(INSTRUCTIONS TO FOLLOW):
Would you return the lines between the one holding "For every named" and the one holding "Para Empresas (207, 14)", inclusive, and only those, exactly as they stand in the listing below?

(DATA TO EXAMINE):
◇ ◇ ◇
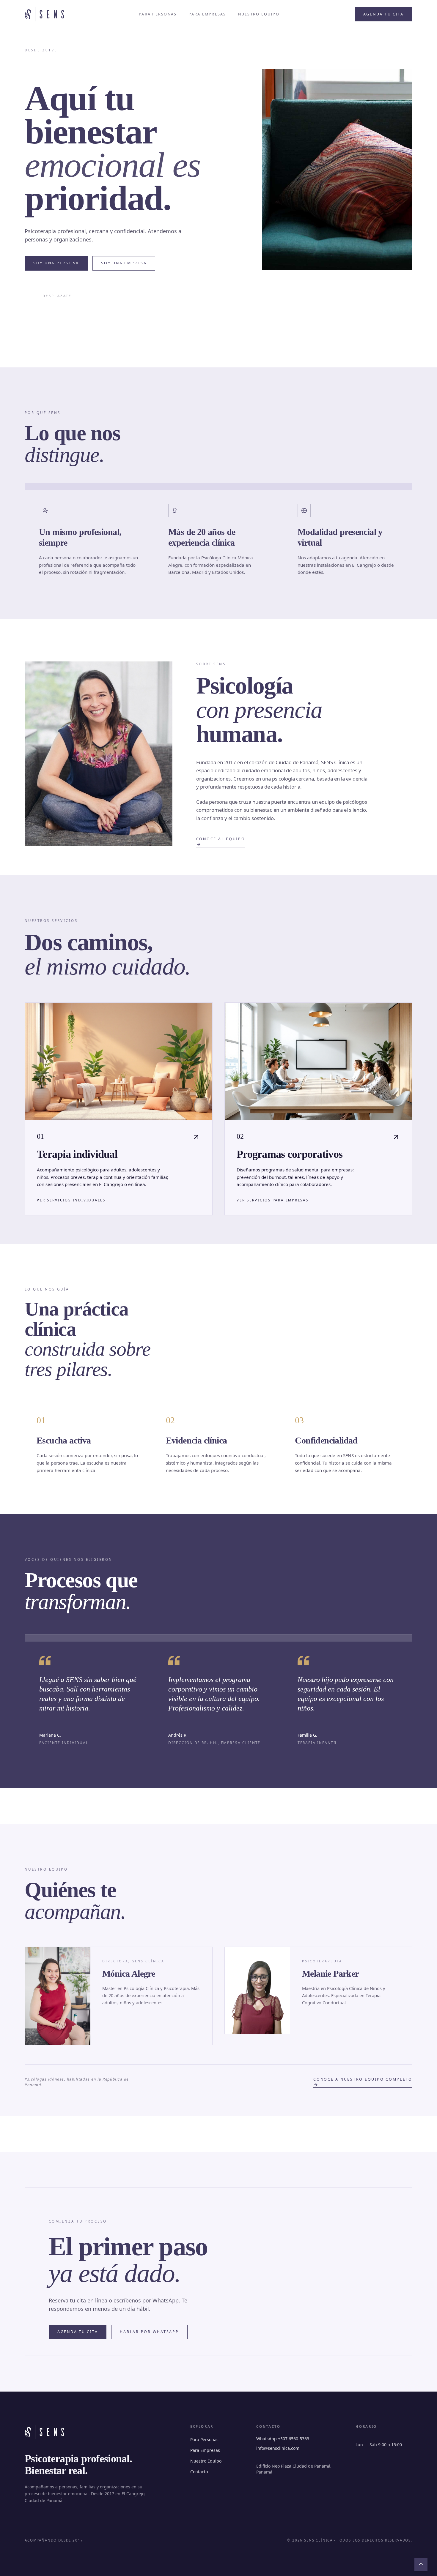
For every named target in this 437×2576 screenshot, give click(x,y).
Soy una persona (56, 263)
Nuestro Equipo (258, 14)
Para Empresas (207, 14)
◇ ◇ ◇
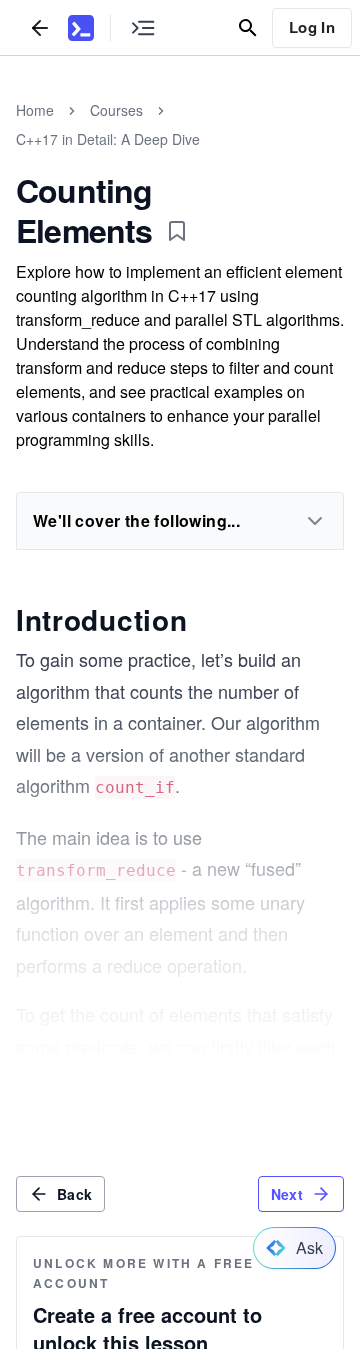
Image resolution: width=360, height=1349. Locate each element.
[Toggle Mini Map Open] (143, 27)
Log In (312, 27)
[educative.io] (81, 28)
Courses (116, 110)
◇ ◇ ◇
(ANSWER TO THIS PROBLEM):
For every named target in this 437×2576 screenshot, give click(x,y).
Soy una persona (56, 263)
Nuestro Equipo (258, 14)
Para Empresas (207, 14)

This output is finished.